Denken Sie nur an den Umbau von Großwohnanlagen, an Beleuchtung bei Haltestellen, an Jugendarbeit, an Sport, an so viele Initiativen im Sinne der Prävention, die in den Stadtteilen passieren! Ihr Präventionsbegriff ist nun im neuen Polizeigesetz dahingehend ausgeführt worden, dass Sie im Wesentlichen wollen, dass polizeiliche Maßnahmen tiefer und breiter, auf jeden Fall weiter im Vorfeld ansetzen können, als das bisher möglich ist. Hier haben wir einen grundlegenden Unterschied in unseren beiden Präventionsbegriffen. Das wird nicht zuletzt deutlich beim Platzverweis und bei der In-Gewahrsam-Nahme.

Wir haben, das müssen wir hier gar nicht anführen, noch weitere Punkte in der Innendeputation vereinbart, die wir zwischen der ersten und der zweiten Lesung noch einmal abarbeiten wollen. Ich nenne nur einen: Die parlamentarische Kontrolle der Überwachungsmaßnahmen gehört dazu. Hier hatten wir eingefordert, dass das parlamentarische Kontrollgremium, das durch das neue Gesetz geschaffen wird, auch die Kosten und die Ergebnisse solcher Überwachungsmaßnahmen berichtet bekommt, um letztendlich eine Kosten-Nutzen-Analyse einer solchen Maßnahme treffen zu können, die ja nicht aus irgendwelchen Gründen gemacht wird, sondern um auch konkrete Ergebnisse zu erzielen.

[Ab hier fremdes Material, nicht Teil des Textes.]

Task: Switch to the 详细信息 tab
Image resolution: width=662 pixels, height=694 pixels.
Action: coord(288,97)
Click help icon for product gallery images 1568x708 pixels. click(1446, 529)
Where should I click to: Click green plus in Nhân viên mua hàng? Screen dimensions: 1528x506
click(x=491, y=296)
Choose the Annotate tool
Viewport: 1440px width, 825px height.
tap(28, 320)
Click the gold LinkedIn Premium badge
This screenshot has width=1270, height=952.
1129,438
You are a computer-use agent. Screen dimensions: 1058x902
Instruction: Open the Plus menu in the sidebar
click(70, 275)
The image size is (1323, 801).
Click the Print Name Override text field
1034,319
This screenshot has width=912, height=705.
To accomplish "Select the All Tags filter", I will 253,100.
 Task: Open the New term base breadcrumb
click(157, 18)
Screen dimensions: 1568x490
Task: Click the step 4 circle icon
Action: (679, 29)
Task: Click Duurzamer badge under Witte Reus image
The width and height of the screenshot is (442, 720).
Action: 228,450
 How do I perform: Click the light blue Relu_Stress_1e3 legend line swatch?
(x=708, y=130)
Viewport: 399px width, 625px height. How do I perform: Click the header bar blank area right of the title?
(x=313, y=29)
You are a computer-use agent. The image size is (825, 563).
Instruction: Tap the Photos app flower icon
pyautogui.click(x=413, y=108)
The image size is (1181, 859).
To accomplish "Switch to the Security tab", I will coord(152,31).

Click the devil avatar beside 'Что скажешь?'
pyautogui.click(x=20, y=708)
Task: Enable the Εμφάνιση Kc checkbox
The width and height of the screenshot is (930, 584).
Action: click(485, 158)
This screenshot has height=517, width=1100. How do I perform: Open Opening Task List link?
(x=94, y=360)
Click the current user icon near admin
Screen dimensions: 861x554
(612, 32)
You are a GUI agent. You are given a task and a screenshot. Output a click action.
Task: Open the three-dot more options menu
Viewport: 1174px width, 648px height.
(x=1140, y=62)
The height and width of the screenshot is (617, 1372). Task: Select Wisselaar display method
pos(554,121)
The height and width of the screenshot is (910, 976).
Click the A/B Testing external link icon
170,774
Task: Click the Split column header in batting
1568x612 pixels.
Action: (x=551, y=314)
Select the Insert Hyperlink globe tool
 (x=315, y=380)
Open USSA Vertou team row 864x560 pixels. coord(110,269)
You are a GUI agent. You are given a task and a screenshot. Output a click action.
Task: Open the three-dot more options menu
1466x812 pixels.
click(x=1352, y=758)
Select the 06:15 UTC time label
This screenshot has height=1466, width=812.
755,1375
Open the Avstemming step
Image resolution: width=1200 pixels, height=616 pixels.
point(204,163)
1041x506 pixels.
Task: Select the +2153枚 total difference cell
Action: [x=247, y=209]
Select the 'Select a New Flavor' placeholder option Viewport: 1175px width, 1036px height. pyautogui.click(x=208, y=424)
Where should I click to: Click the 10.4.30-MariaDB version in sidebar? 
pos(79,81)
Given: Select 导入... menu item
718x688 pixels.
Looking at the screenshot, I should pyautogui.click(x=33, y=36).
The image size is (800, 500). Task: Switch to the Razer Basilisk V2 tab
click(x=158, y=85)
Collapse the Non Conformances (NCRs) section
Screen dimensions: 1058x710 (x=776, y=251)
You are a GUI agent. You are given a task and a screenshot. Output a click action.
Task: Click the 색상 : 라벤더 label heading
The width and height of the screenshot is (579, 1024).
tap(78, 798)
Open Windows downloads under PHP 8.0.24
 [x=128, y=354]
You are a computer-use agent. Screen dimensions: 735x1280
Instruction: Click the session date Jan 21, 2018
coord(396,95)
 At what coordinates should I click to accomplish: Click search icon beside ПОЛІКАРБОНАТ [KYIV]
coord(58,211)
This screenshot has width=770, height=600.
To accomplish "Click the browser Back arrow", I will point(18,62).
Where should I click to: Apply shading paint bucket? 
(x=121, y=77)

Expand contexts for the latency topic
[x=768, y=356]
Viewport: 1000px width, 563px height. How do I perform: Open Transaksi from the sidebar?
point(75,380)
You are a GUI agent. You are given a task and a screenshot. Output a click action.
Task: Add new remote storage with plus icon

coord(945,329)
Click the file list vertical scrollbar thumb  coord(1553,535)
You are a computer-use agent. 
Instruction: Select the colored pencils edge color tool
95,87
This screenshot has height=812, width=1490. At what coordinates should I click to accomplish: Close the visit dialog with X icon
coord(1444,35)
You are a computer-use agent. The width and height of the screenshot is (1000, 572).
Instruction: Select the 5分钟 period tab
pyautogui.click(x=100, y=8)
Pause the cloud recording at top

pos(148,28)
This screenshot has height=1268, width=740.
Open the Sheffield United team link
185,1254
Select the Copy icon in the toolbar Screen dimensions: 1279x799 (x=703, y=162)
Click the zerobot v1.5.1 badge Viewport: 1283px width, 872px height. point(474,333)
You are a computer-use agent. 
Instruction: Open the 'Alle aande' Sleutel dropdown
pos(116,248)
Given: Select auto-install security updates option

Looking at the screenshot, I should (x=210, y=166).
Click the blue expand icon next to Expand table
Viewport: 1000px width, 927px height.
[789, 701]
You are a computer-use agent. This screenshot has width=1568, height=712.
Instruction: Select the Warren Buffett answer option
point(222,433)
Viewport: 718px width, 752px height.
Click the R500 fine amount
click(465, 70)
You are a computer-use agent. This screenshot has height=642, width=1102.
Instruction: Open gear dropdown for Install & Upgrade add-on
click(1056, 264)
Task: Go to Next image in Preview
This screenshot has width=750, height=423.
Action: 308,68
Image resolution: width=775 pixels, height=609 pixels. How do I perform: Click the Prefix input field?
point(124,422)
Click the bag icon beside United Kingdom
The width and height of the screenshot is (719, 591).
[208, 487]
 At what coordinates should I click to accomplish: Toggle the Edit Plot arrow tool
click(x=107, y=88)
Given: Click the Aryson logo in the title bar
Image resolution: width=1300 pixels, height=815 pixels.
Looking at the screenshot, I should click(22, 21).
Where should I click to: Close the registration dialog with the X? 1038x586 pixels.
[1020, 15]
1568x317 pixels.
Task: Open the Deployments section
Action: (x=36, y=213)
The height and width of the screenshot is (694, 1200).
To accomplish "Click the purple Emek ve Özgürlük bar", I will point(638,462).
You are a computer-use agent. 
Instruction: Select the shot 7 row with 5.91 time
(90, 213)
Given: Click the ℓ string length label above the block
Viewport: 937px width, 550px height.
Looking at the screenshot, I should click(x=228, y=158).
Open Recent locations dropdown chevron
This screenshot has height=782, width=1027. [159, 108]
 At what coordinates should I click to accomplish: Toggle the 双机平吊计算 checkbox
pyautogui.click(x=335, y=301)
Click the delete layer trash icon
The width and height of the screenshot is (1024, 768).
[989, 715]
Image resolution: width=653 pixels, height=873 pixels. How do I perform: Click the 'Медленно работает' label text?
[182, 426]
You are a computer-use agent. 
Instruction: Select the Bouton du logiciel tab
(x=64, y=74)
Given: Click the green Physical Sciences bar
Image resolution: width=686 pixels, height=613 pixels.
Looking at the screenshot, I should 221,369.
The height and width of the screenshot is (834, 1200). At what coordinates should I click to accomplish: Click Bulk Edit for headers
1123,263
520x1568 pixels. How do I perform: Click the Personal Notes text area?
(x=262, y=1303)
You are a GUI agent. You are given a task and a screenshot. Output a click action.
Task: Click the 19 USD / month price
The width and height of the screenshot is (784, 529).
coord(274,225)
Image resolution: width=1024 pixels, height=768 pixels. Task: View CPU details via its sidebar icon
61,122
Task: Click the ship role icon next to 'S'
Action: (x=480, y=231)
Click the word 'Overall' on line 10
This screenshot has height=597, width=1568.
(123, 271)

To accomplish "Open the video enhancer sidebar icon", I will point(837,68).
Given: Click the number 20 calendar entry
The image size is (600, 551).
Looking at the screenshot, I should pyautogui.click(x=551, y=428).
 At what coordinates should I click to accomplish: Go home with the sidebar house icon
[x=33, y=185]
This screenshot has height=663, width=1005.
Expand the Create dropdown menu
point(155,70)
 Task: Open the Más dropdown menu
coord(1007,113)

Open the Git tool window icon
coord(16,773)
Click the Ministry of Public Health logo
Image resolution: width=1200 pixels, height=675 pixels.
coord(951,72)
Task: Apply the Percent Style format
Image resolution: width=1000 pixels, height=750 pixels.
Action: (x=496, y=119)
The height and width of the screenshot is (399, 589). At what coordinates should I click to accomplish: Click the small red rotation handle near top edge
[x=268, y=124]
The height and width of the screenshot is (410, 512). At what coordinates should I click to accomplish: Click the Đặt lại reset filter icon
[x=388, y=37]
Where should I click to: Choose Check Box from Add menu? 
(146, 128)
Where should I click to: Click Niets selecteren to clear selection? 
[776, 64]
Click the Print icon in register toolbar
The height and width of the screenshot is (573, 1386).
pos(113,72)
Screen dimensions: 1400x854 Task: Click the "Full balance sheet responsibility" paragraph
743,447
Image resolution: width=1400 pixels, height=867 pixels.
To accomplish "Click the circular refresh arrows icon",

Als letzten Punkt lassen Sie mich noch einmal die Frage des Wegweisungsrechts für prügelnde Ehemänner ansprechen! Das ist in der Tat für mich ganz unverständlich gewesen, was hier von meinen beiden Vorrednern gesagt worden ist. Wir haben einen Gesetzentwurf in erster Lesung auf dem Tisch, der keine dieser Regelungen enthält, und über den wird heute abgestimmt. Sie sagen immer, das ist ja positiv, dass wir jetzt eine Regelung zum Wegweisungsrecht für gewalttätige Ehemänner bekommen, es steht aber kein Wort davon darin.